Problem to work on |
In the passage on judging keyword competitiveness, change "mozBar" to "SEO toolbar" and write out the section starting at "Danny Dover (Danny" and ending at "SEO for Firefox)".

Page text |
·····

A keyword phrase is highly competitive if the term is popular,
with a high SERP/Search Ratio and if the competition has link authority
is optimizing for that term. If the SERPs display more than the standard
10 blue links and are filled with universal listings and numerous PPC
ads, then you have a ringer and a lot of work to compete in that query
space.
Danny Dover (Danny from SEOMoz)
My first act is to view the SERP and see the types of domains that
rank for the term. Are the domains established and names I have heard
of? Are they spammy looking (.biz, .info, excess of hyphens,
misspellings, etc.)? This usually gives me some indication of the
competitiveness of the keyword. If this doesn't answer it for me, I
check the top 5 results in the mozBar to gauge how many linking root
domains these domains have. (This metric is highly correlated to good
rankings right now). Lastly, if I really need more data I use Google's
AdWords Tool to see how many searches there were for the term. This is
not exactly the same as competitiveness of the keywords but it usually
correlates.
For keyword competition, I basically have a feel for SERPs based on:
- Yahoo! SE linkdomain numbers (via SEO for Firefox)
- Whether there are exact match domains
- Whether deep pages are ranking (domain authority + a few links) or homepages
- Digging around the top ranking sites' backlinks to get a view to quality
- Any brands in the results
Andrew Shotland (Local SEO Guide)
Achieve #1 ranking for it and reflect on how much of a pain in the ass it was to get there. :)
Glen Allsopp (Viper Chill )
There are a number of ways to determine keyword competitiveness such
as how many links the top sites have or how many results there are
(though this is less accurate). One good way to determine
competitiveness that most people don't look at is how many sites on the
first page are homepages, and how many are communities. Generally,
search engines follow people so if there are a number of large social
sites like forums ranking around your keyphrase, it's going to be hard
to rank above them.
On top of that, I find it far harder to outrank homepages with my
affiliate sites than article pages. If a lot of the results are
homepages, i.e., they end in .com and are not a file name like
/blog/keyphrase-here/, then that could be a sign the phrase is going to
be tough to rank for.
Well, in the old days I would review the SERP for the obvious and
"learn the query space" players, then do G searches using allititle
syntax to ascertain overall title strength, then do all in anchor to see
the amount of linkage. Another recent addition was using exact match
with the terms, which is the most competitive. This basically indicates
the degree of "professional grade optimization" in the query space.
Currently, I take that a step further with universal search. IMO, you
also have to add a "content" review, i.e., can we use video and other
UNI components like news to fill in spots. IMO, all SEO's should be
taking care when adding video. I was early into that and found the 300
vids we added often blew out the text position and in that case ... no
indented listing just a demotion from above the fold to below the fold
of the SERP since that seems to be where vid ends up. So be sure that
when optimizing vids you do not knock the higher text-based position out
of the SERP.

·····

Extracted records |
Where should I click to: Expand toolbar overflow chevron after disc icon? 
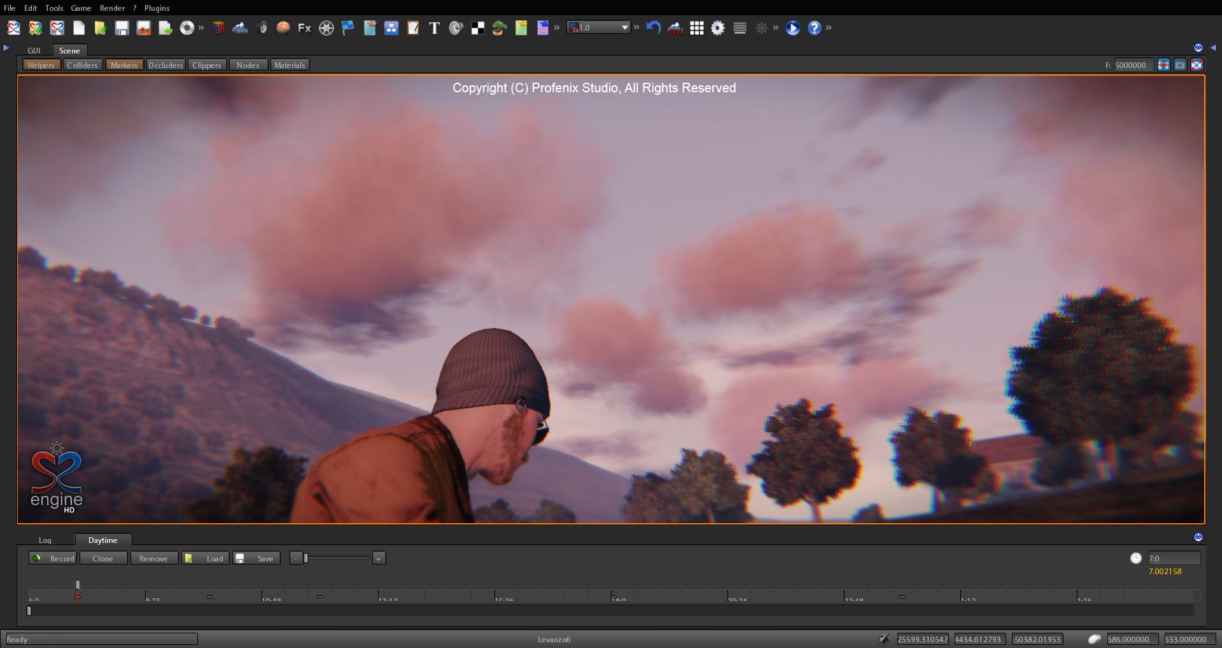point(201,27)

·····

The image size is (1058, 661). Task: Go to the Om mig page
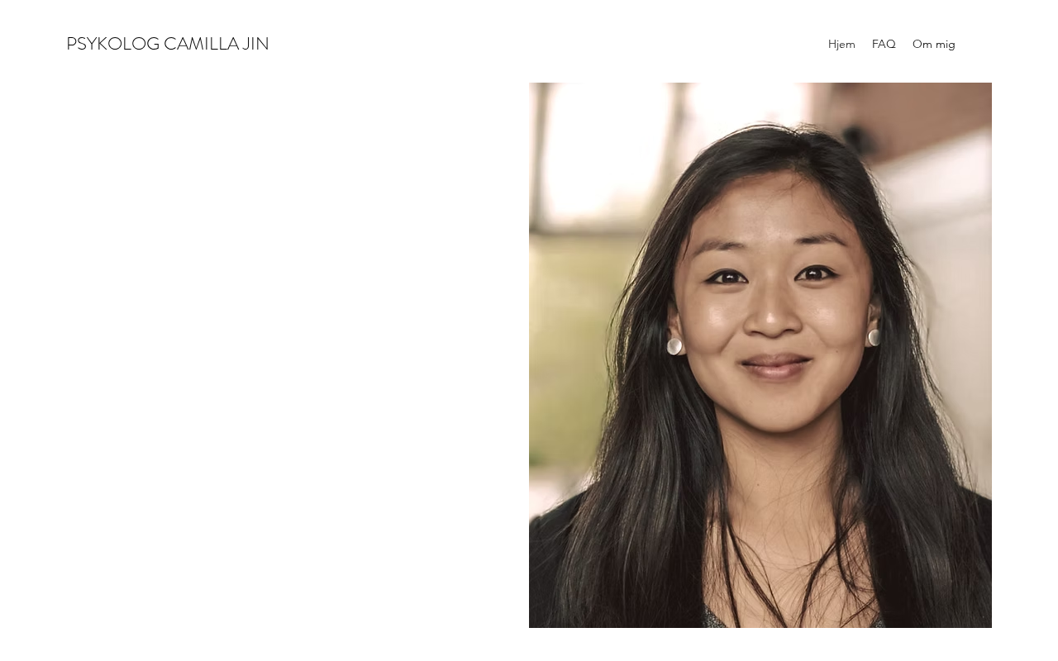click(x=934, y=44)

·····

Written reply |
Danny Dover (Danny from SEOMoz)
My first act is to view the SERP and see the types of domains that
rank for the term. Are the domains established and names I have heard
of? Are they spammy looking (.biz, .info, excess of hyphens,
misspellings, etc.)? This usually gives me some indication of the
competitiveness of the keyword. If this doesn't answer it for me, I
check the top 5 results in the SEO toolbar to gauge how many linking root
domains these domains have. (This metric is highly correlated to good
rankings right now). Lastly, if I really need more data I use Google's
AdWords Tool to see how many searches there were for the term. This is
not exactly the same as competitiveness of the keywords but it usually
correlates.
For keyword competition, I basically have a feel for SERPs based on:
- Yahoo! SE linkdomain numbers (via SEO for Firefox)